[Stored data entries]
=== Section Start ===
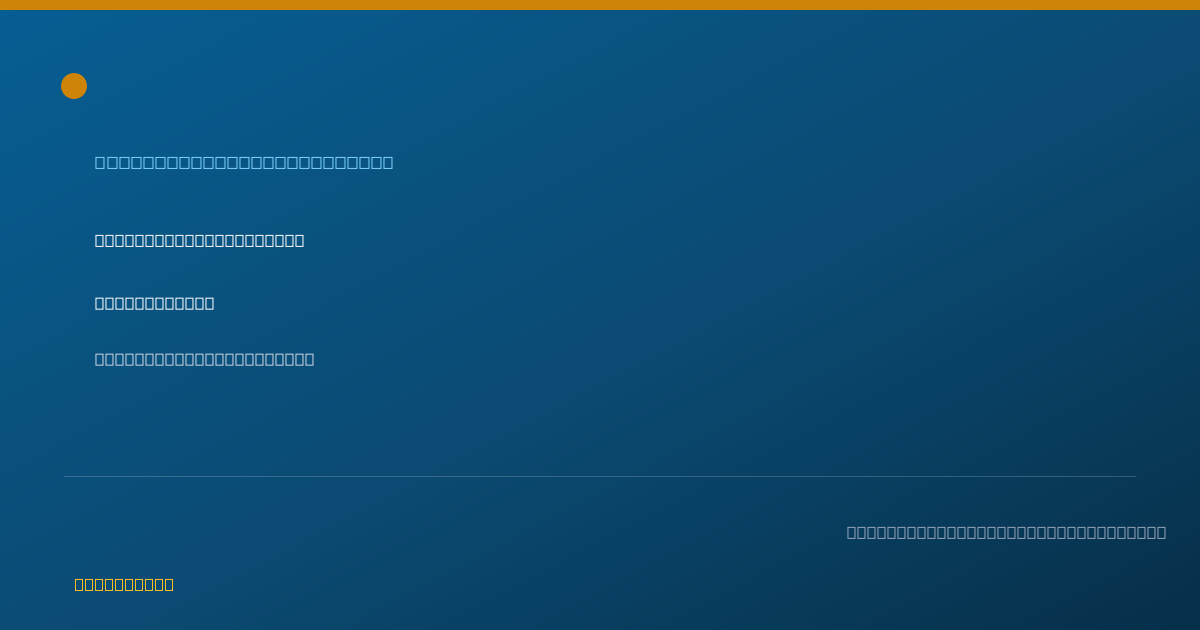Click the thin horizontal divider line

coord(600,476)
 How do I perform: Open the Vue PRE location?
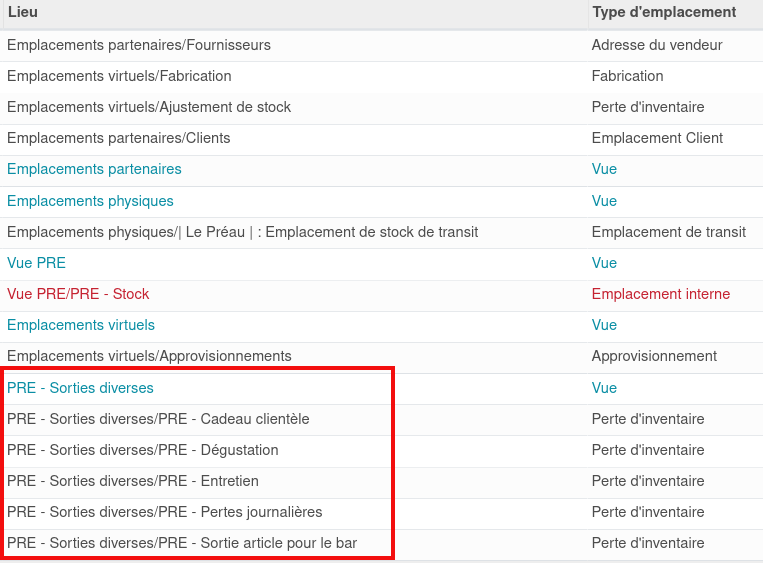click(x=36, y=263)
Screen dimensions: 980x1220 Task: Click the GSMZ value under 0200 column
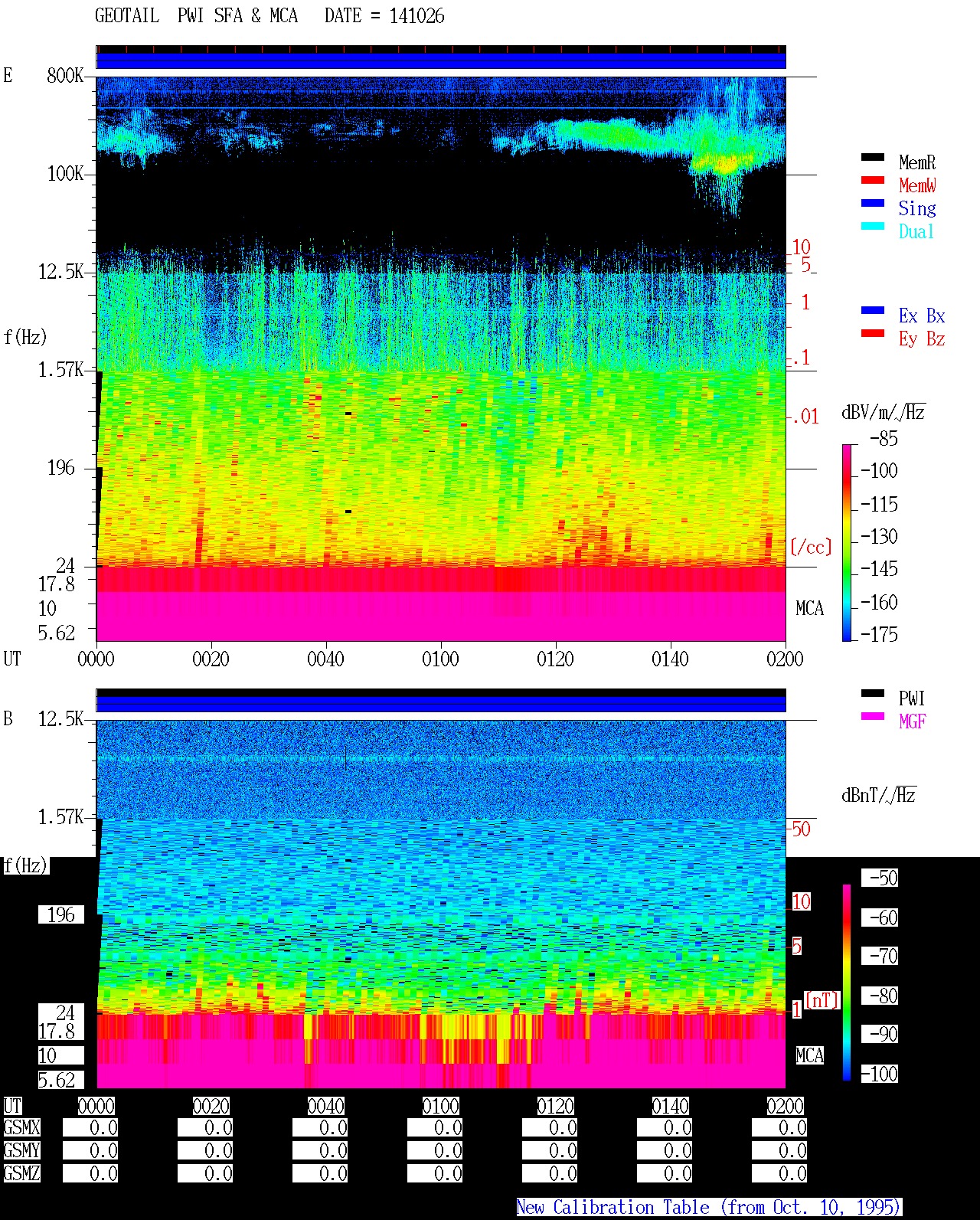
=== Section End ===
• Directions: Once the line holding "How do I perform: Open the Vue PRE location?" is found, set it down along with every line after it through the end of the entries, exactly, leaving the pictures out.

• Result:
 How do I perform: Open the Vue PRE location?
click(x=36, y=263)
Screen dimensions: 980x1220 Task: Click the GSMZ value under 0200 column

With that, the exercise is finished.